|CytomX's probody preparing to bind to the antigen in diseased tissue--Courtesy of CytomX|
Developing the next generation of antibodies is hot in the biotech field right now. One upstart, CytomX, a 2013 Fierce 15 company, is working to create better and faster-working antibodies to treat cancer. CytomX's innovation is mixing up "probodies," highly tissue-targeted antibodies.
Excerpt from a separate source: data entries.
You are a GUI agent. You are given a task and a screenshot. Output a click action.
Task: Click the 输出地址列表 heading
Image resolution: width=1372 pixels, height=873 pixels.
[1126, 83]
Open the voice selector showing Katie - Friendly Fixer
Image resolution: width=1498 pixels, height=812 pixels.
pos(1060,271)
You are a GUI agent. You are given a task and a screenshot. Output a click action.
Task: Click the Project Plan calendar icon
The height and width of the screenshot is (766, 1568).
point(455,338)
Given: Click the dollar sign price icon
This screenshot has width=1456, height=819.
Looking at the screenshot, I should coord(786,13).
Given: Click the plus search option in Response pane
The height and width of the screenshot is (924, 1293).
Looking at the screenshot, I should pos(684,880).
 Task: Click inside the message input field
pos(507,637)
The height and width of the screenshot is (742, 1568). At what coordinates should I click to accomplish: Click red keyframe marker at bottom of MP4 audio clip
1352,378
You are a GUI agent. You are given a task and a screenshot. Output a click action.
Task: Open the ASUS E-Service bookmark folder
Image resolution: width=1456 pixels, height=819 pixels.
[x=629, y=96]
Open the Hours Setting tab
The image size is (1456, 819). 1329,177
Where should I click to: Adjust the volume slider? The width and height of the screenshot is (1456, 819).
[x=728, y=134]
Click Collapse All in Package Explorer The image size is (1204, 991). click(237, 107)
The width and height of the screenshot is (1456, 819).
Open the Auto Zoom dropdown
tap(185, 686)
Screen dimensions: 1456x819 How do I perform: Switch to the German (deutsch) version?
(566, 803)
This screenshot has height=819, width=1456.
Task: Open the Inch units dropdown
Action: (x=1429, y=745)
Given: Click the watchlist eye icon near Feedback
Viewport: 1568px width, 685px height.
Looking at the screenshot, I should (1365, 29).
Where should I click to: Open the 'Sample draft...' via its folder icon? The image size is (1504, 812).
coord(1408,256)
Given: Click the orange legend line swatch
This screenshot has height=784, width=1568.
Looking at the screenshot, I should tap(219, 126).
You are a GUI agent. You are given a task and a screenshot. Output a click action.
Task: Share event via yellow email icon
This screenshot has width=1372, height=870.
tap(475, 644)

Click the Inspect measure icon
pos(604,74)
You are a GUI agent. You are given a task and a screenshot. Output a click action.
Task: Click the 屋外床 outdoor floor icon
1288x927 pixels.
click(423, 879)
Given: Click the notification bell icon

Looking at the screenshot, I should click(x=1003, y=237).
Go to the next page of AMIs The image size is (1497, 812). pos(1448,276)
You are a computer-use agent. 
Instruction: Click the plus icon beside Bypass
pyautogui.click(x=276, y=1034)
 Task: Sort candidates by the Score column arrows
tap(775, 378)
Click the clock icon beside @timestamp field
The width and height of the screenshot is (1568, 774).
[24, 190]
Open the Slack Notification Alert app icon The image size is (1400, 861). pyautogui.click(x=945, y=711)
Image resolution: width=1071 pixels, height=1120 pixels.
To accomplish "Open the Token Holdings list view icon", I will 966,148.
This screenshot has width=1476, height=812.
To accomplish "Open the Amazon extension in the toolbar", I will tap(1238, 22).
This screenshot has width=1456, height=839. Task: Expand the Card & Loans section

FierceBiotechResearch sat down with CytomX CEO Sean McCarthy back in April to talk about the San Francisco-based company's approach to cancer treatment. McCarthy explained that a Probody is an antibody that's constructed so the antigen-binding site is masked and can't see the target. These masks are engineered so they can be removed from the antibody only by enzymes associated with the disease tissue. In other words, the probodies remain inert in healthy tissue but are activated in a cancerous environment.
The company's lead program is focused on the Notch pathway activated by one of the Notch ligands, Jagged, which is known to be associated with various types of tumors. This month, CytomX revealed preclinical data showing that CTX-033, CytomX's anti-Jagged Probody, was effective in pancreatic cancer models as both a single agent and in combination with gemcitabine, a currently available FDA-approved antimetabolite drug.
"The Notch pathway is centrally implicated in tumor biology and is involved in the progression of a number of cancers, including pancreatic cancer, triple negative breast cancer and multiple myeloma," said Henry Lowman, chief scientific officer of CytomX, in a statement. "Our anti-Jagged Probody represents a novel approach to targeting the Notch signaling pathway, and our data establish preclinical proof-of-concept that selective activation of CTX-033 in the tumor microenvironment results in robust efficacy with an acceptable therapeutic index."
The new data follows preclinical research rolled out at the American Association for Cancer Research annual meeting in Washington, D.C., earlier this year. The research showed that the company's epidermal growth factor receptor Probody drug conjugate destroyed tumor tissues in mice and monkeys without harmful side effects.
The company's novel approach to cancer antibodies is catching the eye of Big Pharma. In June, Pfizer ($PFE) turned to CytomX to search for next-gen antibody-drug conjugates for cancer targets. CytomX landed $25 million in near-term payments and research support with a promise of up to $610 million more in payments from back-ended sales and regulatory milestones plus a royalty stream on any approved therapies. McCarthy says he's interested in forming more such partnerships in the future.